TASK STATEMENT: Lines from the one containing "Screen dimensions: 1366x768" through the final line of the records are the only ones to copy, and each must match exactly.

·····

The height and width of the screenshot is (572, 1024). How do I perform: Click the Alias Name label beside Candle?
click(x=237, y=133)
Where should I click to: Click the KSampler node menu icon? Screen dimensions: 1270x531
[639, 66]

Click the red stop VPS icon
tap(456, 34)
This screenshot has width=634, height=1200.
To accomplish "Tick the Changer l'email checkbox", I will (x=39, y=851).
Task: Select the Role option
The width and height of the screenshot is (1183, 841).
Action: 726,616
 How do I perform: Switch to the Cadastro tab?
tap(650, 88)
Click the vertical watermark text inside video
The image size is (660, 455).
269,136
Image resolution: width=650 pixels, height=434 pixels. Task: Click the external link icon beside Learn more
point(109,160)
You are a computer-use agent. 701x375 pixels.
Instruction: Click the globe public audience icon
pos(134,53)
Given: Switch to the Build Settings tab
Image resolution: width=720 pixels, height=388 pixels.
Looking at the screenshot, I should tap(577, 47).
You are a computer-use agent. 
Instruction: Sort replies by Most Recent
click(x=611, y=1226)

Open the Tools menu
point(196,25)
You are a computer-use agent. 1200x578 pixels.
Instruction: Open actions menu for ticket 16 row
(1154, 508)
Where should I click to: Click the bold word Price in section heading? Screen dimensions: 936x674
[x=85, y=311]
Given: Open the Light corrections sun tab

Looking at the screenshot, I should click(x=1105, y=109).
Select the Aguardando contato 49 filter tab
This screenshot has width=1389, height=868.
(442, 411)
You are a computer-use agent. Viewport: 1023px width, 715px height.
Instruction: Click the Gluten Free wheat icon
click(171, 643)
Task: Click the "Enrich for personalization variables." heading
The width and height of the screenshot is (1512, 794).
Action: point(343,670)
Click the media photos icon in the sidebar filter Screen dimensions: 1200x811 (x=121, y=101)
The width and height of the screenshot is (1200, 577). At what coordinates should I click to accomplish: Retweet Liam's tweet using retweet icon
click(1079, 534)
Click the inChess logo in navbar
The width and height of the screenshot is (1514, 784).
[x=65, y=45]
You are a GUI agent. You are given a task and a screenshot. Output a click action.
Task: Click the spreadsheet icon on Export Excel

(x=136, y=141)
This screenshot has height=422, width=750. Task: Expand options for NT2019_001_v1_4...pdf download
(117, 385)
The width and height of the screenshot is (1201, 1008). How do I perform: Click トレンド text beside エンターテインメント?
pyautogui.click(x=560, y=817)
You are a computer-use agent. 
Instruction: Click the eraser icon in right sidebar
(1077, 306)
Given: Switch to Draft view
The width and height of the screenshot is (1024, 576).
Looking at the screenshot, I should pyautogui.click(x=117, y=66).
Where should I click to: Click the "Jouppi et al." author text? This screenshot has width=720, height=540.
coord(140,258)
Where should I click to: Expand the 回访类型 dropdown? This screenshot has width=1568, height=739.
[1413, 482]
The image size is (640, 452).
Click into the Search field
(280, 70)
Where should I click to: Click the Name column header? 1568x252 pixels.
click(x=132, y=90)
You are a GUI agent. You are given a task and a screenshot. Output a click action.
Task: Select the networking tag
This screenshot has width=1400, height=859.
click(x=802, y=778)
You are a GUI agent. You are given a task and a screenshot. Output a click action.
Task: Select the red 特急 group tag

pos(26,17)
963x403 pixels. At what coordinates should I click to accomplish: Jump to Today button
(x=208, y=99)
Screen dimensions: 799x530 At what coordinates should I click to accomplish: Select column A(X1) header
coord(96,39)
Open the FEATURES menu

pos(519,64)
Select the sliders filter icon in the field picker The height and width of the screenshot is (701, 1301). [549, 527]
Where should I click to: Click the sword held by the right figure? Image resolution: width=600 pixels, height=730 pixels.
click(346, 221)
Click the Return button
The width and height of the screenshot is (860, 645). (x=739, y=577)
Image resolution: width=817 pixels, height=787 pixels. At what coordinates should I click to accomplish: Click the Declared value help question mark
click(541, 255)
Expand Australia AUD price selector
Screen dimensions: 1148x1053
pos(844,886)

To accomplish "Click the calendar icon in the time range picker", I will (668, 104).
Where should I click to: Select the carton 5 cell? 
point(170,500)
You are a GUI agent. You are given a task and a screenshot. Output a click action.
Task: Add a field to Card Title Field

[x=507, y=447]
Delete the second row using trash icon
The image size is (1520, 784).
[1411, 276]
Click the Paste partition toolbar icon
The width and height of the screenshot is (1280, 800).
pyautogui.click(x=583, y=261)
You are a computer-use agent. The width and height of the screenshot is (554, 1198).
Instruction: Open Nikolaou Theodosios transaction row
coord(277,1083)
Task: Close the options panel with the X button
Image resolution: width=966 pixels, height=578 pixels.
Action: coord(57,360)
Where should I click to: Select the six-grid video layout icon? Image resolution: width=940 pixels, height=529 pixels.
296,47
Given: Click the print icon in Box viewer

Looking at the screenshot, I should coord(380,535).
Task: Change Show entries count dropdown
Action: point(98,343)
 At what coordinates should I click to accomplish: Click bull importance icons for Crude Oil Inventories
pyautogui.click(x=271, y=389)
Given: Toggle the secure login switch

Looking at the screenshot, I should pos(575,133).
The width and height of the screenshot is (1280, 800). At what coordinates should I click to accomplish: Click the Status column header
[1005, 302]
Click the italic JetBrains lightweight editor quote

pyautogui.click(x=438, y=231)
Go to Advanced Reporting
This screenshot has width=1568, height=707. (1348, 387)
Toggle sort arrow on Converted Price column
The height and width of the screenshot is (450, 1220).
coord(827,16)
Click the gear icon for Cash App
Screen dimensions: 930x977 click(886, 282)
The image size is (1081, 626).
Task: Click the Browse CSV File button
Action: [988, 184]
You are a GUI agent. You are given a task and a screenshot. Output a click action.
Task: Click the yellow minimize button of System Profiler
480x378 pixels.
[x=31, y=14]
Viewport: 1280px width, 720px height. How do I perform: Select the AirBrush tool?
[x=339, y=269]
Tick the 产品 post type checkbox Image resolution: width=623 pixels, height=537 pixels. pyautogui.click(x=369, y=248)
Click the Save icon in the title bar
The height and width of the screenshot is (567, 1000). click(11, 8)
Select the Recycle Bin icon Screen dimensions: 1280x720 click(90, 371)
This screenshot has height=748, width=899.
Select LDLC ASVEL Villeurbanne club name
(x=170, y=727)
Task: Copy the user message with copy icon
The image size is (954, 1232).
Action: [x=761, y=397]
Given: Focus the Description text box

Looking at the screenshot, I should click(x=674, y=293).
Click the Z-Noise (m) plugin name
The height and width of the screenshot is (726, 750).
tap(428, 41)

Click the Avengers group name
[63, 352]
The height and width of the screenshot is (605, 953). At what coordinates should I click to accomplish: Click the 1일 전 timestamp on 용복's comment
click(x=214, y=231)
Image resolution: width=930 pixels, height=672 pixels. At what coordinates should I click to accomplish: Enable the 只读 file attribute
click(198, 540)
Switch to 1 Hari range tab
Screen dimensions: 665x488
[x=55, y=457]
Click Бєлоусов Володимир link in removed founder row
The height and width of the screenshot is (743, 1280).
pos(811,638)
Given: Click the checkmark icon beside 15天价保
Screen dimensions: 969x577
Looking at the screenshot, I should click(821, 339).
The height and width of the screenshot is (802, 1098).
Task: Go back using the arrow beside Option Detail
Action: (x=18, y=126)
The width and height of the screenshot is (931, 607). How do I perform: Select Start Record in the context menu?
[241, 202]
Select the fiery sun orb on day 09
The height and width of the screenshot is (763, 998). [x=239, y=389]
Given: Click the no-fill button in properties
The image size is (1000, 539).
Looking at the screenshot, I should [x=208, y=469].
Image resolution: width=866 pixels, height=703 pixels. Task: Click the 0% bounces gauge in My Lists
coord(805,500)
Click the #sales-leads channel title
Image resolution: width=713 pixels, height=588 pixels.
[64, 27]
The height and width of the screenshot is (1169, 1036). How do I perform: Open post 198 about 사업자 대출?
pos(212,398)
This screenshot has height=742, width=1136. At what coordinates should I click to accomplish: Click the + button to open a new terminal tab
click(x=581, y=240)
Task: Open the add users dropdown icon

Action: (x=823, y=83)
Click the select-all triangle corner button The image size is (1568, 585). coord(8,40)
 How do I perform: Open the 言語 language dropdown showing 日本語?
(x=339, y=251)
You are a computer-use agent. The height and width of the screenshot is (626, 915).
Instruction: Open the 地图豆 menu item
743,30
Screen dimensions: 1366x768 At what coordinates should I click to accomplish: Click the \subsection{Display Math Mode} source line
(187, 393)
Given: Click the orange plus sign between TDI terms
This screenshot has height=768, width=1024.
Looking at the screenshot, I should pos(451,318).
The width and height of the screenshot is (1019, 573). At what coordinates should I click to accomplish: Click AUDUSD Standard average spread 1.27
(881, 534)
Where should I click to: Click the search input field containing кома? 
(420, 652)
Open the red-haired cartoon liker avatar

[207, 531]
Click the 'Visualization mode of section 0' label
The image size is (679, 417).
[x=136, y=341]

·····

FINISHED EXERCISE:
Screen dimensions: 1366x768 At what coordinates should I click to accomplish: Click the \subsection{Display Math Mode} source line
(187, 393)
Given: Click the orange plus sign between TDI terms
This screenshot has height=768, width=1024.
Looking at the screenshot, I should pos(451,318).
The width and height of the screenshot is (1019, 573). At what coordinates should I click to accomplish: Click AUDUSD Standard average spread 1.27
(881, 534)
Where should I click to: Click the search input field containing кома? 
(420, 652)
Open the red-haired cartoon liker avatar

[207, 531]
Click the 'Visualization mode of section 0' label
The image size is (679, 417).
[x=136, y=341]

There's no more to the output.